Abstract

Heated (56°, 45 minutes) vaccinia virus exerts an inhibitory effect upon the growth of homologous infectious virus in L-cell cultures. Cells receiving a multiplicity of about 1000 heated and 10 fresh virus particles exhibit a general toxic response with 5%, or less, of normal virus growth. At lower multiplicities (100 heated plus 10 fresh) viral growth is about 50% of normal, but delay of the fresh virus inoculation results in further reduced growth. At multiplicities of 10 and 3, typical interference develops. In no case was complete interference observed. Minimal virus growth was 5–10% of normal, but its quality (PFU per 1000 particles) was the same as that of fresh inoculum. No incomplete virus production was observed. Inhibitory activity is a property of the virus particles, not of some smaller particulate unit. No interferon has been detected. Heating virus at 60° rapidly destroys inhibitory activity.
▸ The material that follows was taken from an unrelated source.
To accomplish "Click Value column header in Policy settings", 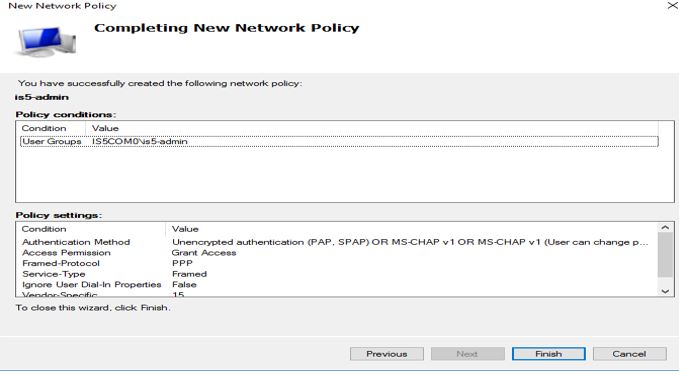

Virus inactivated with 2537 A ultraviolet rays exhibits inhibitory power only at very high input multiplicities which are toxic to the cells. Evidence is presented which suggests that vaccinia virus preparations may often contain noninfectious particles that exert inhibitory power which modifies the effect of the infectious particles when the particle-cell multiplicity is greater than one.